Being intentional about who is at the table also means respecting the clock. A school leader should start and end meetings as planned and meet in person only when necessary. Items like announcements, data reports, and policy updates should be shared in advance, outside of meetings, so meeting time is reserved for work that is best done in person. Over time, these habits show teachers that their time and expertise are respected.

3. Show Up and Do the Work Alongside Teachers

Nothing signals to teachers whether a meeting is important faster than the principal’s body language. Is the principal giving top-down directives and then stepping away from the work? Is the principal taking part in the conversation, asking real questions, and working through issues with the team? Or is the principal responding to emails on a laptop in the back of the room? When principals are fully engaged, it shows that the work matters.

To support productive meetings, school leaders should rethink how they participate. They should not be passive observers in the back of the room, nor do they always need to take the lead.
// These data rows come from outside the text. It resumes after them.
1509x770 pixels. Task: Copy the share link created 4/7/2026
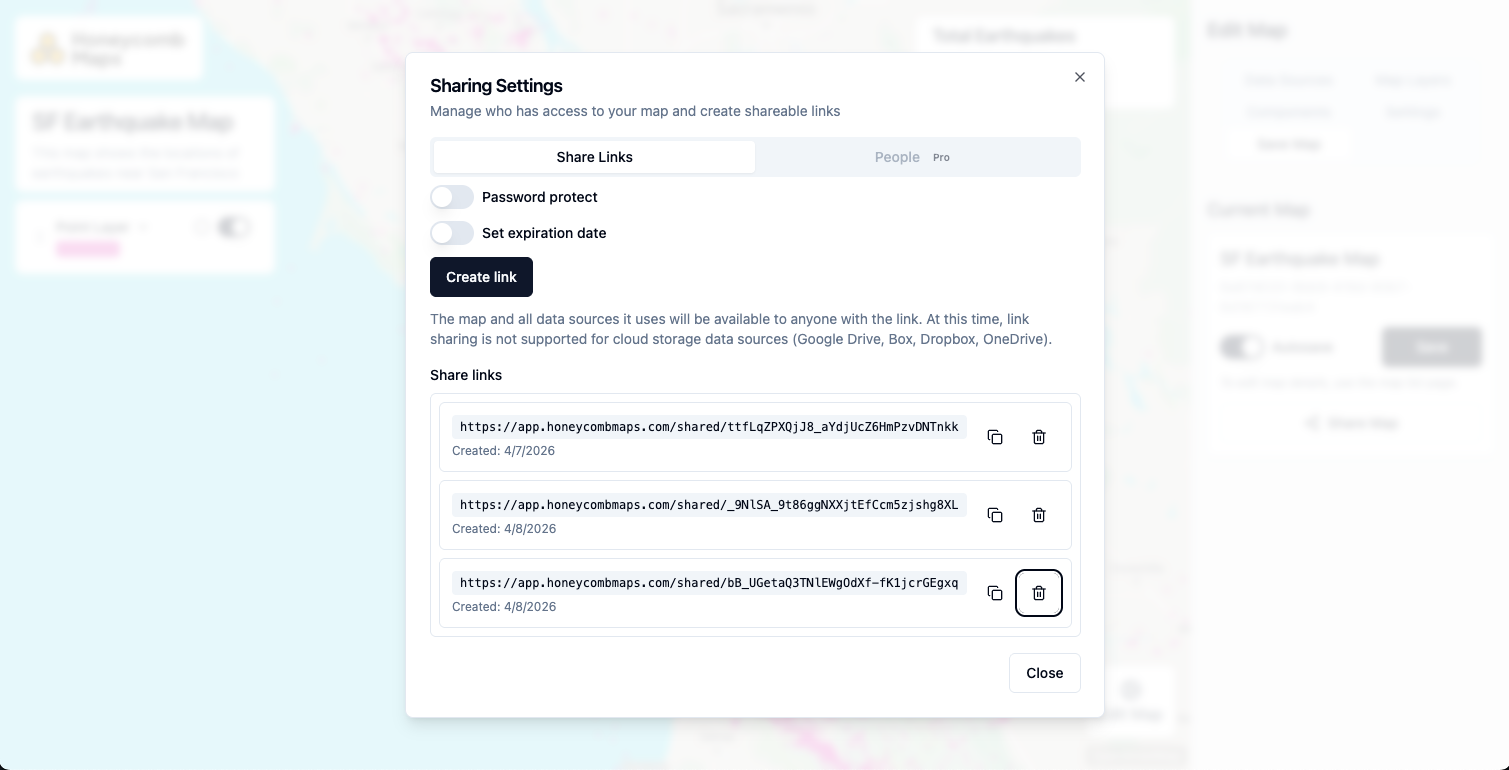(x=995, y=437)
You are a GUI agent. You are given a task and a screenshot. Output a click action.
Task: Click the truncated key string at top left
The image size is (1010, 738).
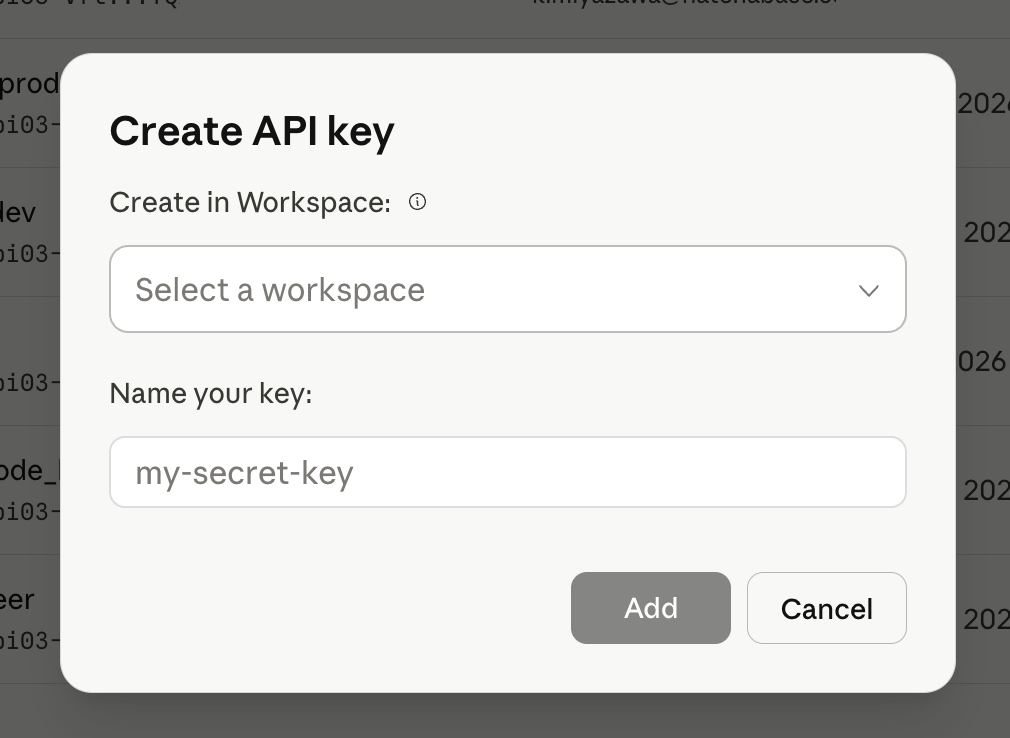click(x=90, y=4)
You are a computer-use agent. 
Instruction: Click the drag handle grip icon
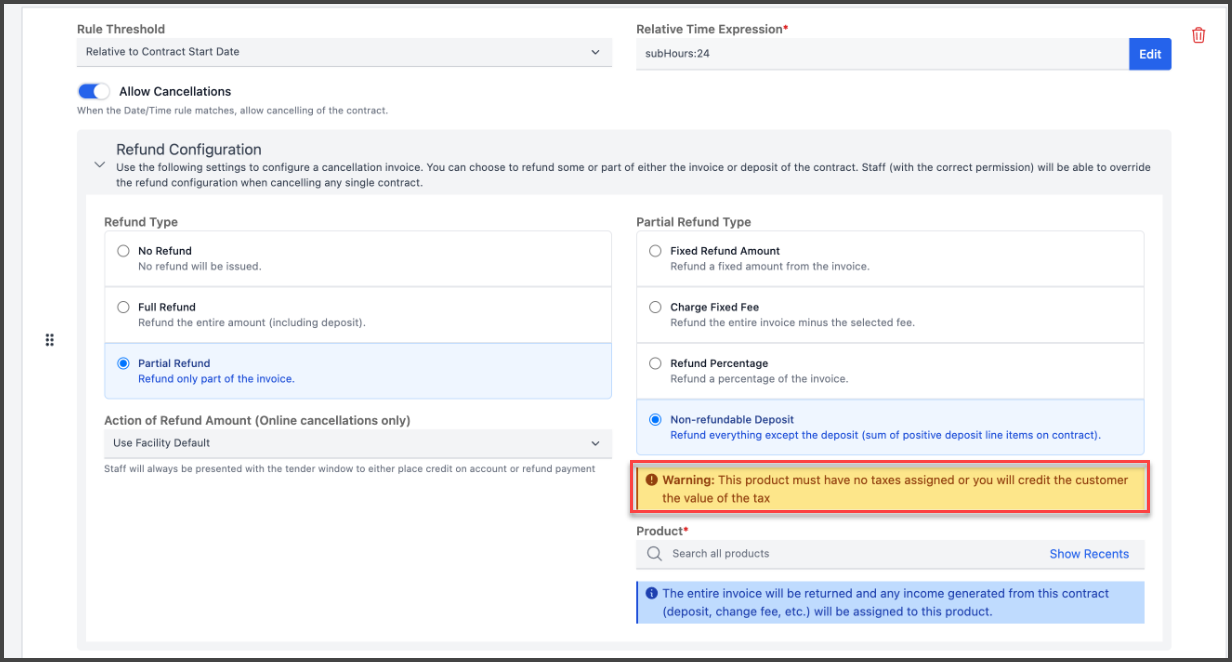click(49, 341)
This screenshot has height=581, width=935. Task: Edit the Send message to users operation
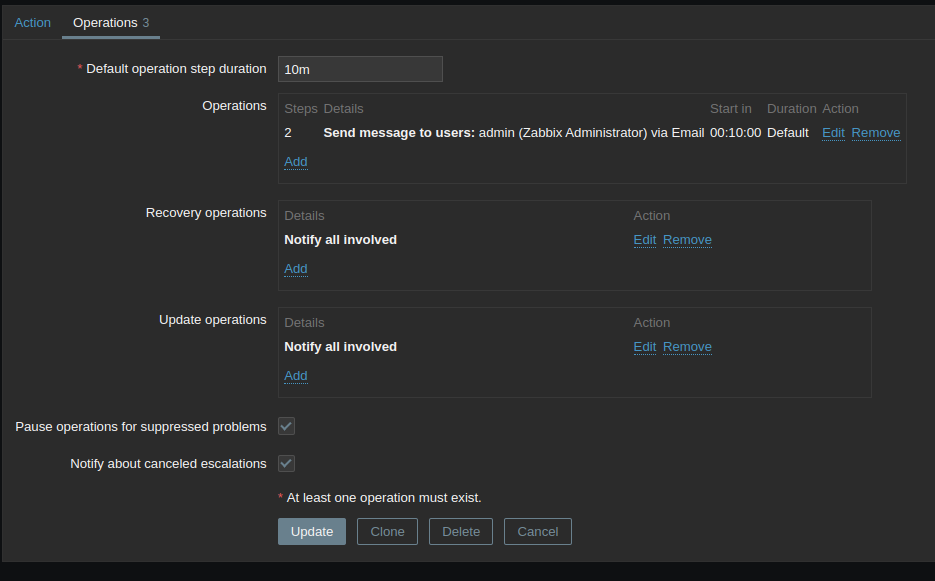click(833, 133)
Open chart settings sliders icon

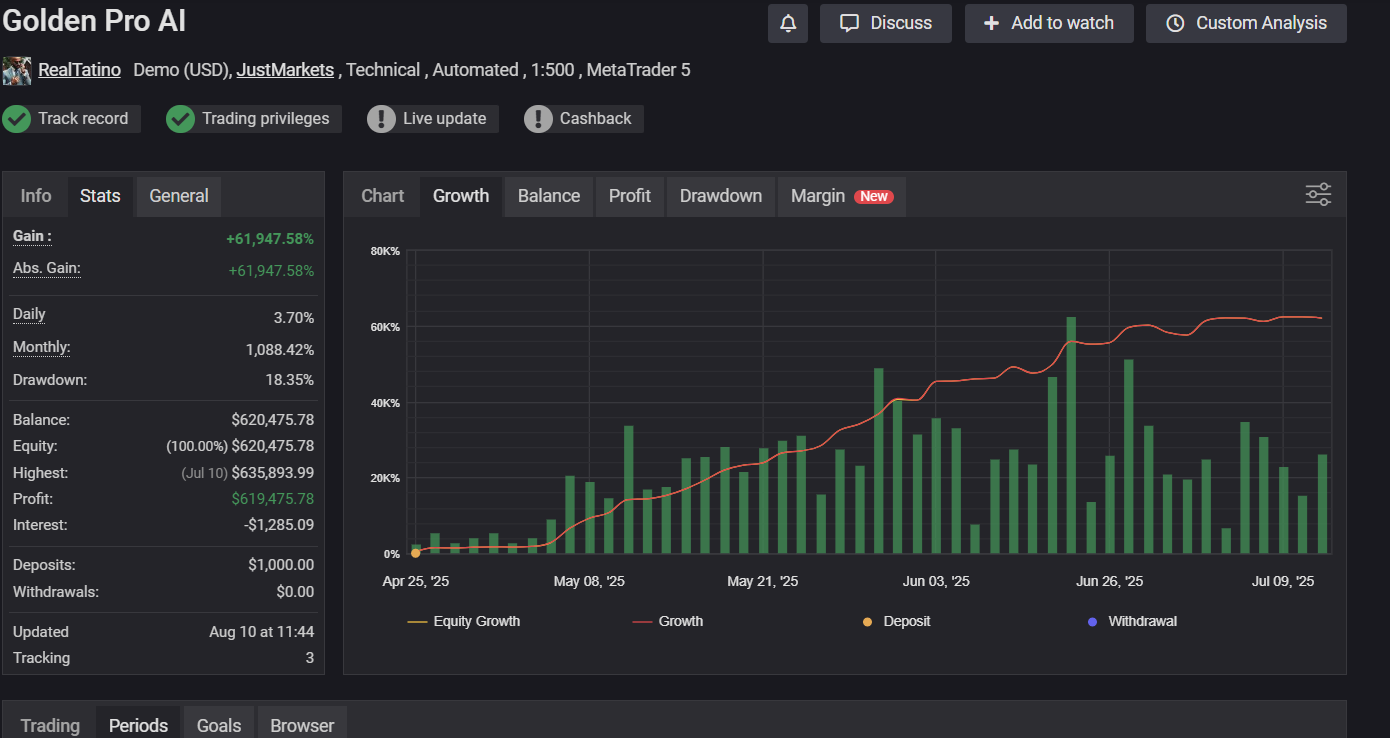1318,195
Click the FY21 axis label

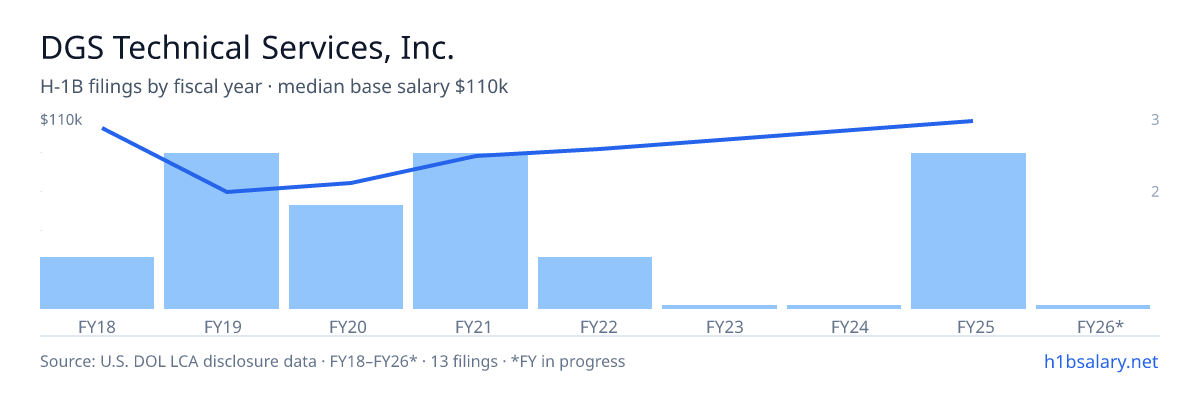(x=470, y=326)
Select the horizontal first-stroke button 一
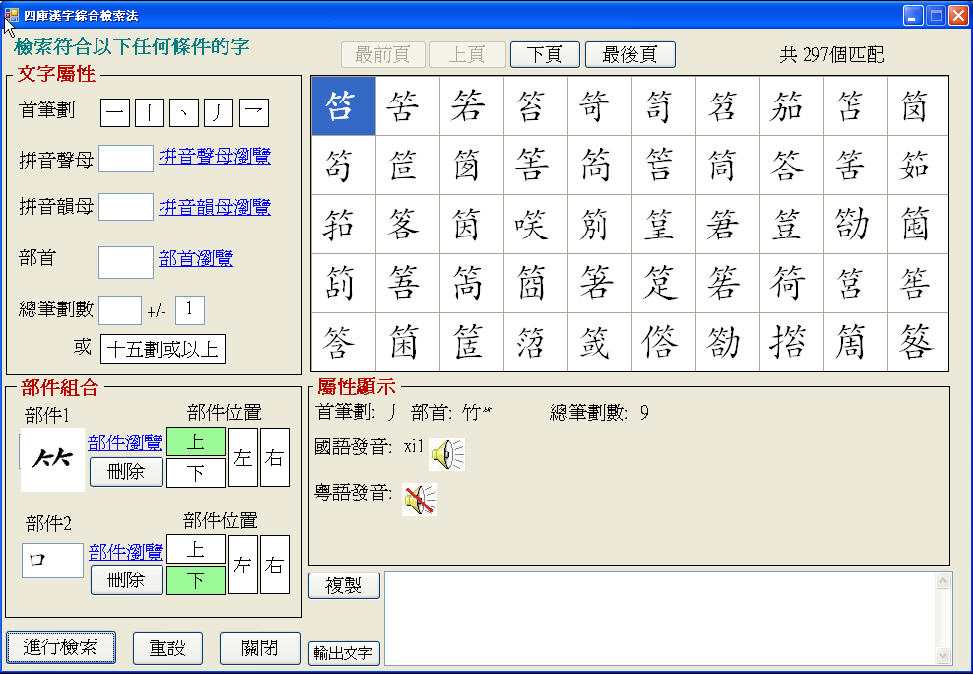 pos(115,113)

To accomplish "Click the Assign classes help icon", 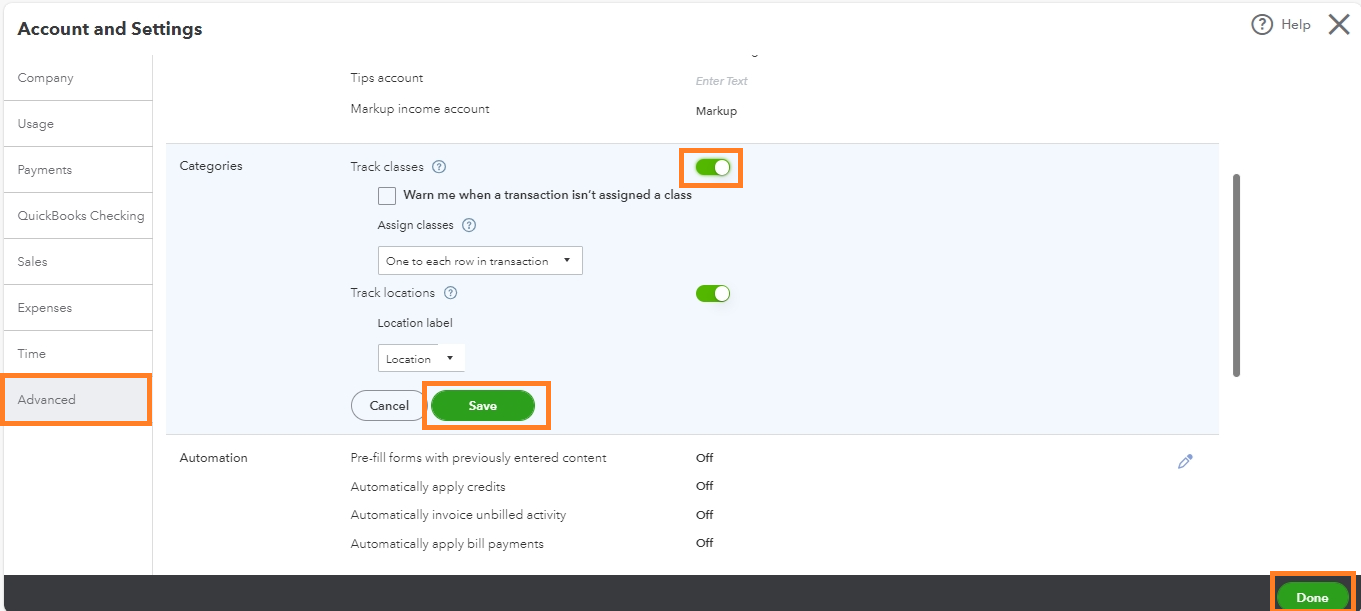I will click(x=469, y=226).
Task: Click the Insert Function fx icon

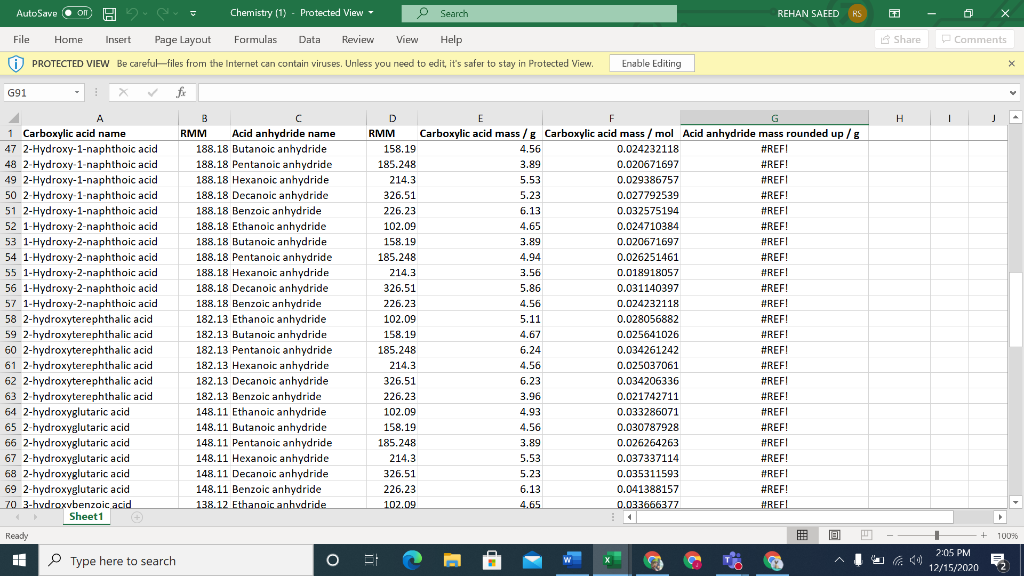Action: pyautogui.click(x=179, y=92)
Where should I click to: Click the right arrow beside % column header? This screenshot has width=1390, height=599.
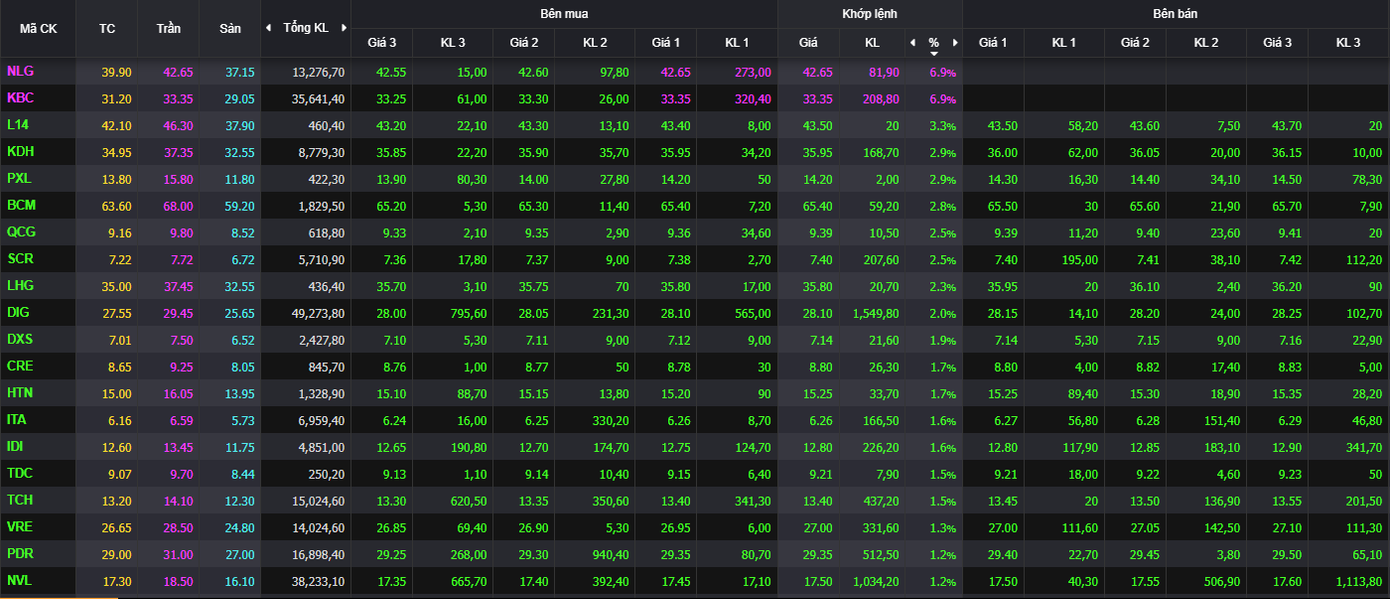pos(955,43)
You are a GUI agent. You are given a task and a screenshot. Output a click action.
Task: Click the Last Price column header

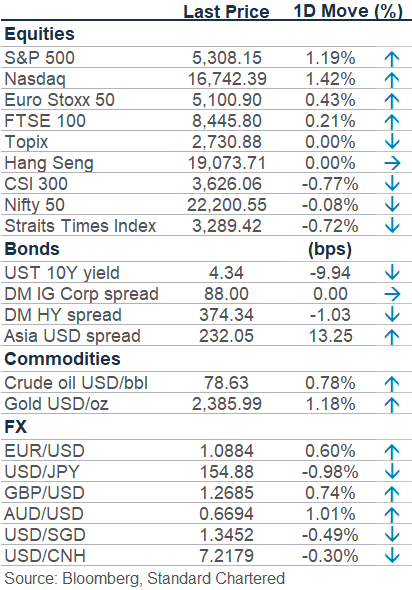click(226, 11)
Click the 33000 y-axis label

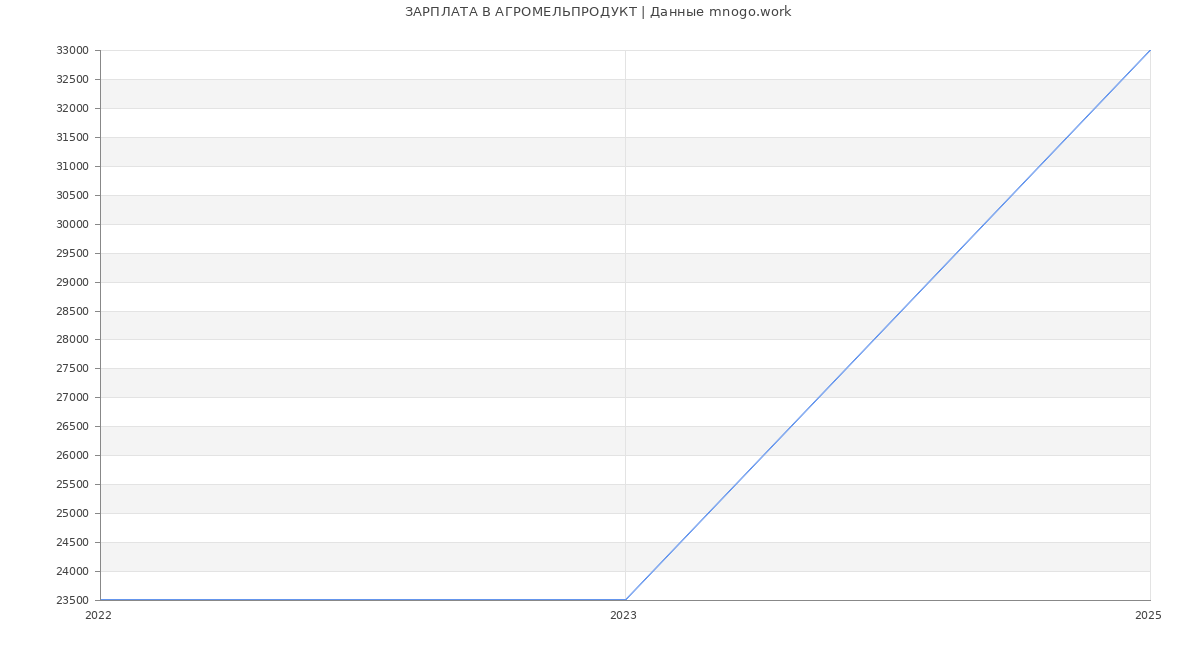[72, 51]
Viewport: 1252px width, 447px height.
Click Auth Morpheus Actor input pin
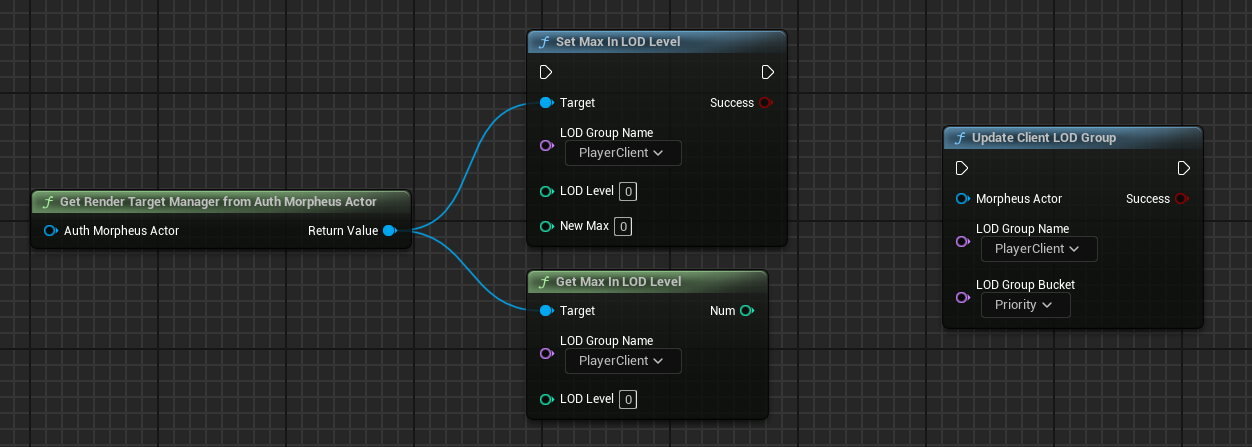pos(51,231)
Instead, they should sit among the team, ask questions, and help solve problems. They should be open about what is uncertain, acknowledge challenges, and admit when something needs to change. Meetings should be where leaders and teachers roll up their sleeves and work through real problems and solutions together.

4. Replace Buy-In With Trust

In schools, there is a lot of emphasis on buy-in. Leaders say they need it, and they sometimes hold meetings just to get it. But buy-in is about persuasion, and that isn’t enough. It suggests that staff will eventually get on board if leaders explain things clearly enough. Trust, on the other hand, is a stronger foundation. It isn’t built in a single meeting or through a single slide deck. Trust grows slowly through consistency and transparency, both during and between meetings.

If a topic comes up in a meeting and comes up again in other meetings, hallway conversations, or walkthroughs, teachers notice. For example, a principal meeting with teachers that revisits the same topic over time signals that the work is important. Meetings feel more meaningful when teachers see that what they talk about during meetings matters between meetings, too.

Trust also comes from being open. School leaders should name the real challenges, such as not having enough time, being stretched too thin, or facing decisions beyond the school’s control. Teachers sense these issues anyway, and ignoring the elephant in the room to try to secure buy-in diminishes trust. Teachers don’t have to agree with every decision, but they do want to know why decisions are made. That kind of trust is what makes teachers invested in the work after the meeting is over.

5. Build Shared Leadership Capacity

Effective meetings cannot depend solely on the principal. Every school has teachers who ask the questions others are thinking, help colleagues get unstuck, or make complicated ideas easier to understand. Strong leaders notice these leadership strengths and make space for them in meetings.

There are many ways to build shared leadership. A school might rotate the role of meeting facilitator. Teachers might help shape the meeting agenda by adding topics that matter to them. A principal might ask a teacher who leads discussions well to run part of a meeting. Or a school leader might ask someone who explains ideas clearly to summarize at the end of a meeting. When leadership is shared, responsibility for the work feels shared, too.

Shared responsibility also means that leaders ask for and respond to feedback. Feedback can be collected through a short survey or a quick debrief after a meeting. What matters most is that leaders share with the team what they heard and explain the next steps. When teachers see that their suggestions are taken seriously, they are more likely to take on leadership roles and share in the responsibility for the work.

The best meetings are not about charisma or control. Productive, purposeful meetings are built on clear goals, trust, and joint responsibility. When these tenets are in place, meetings feel necessary and help the whole school move forward.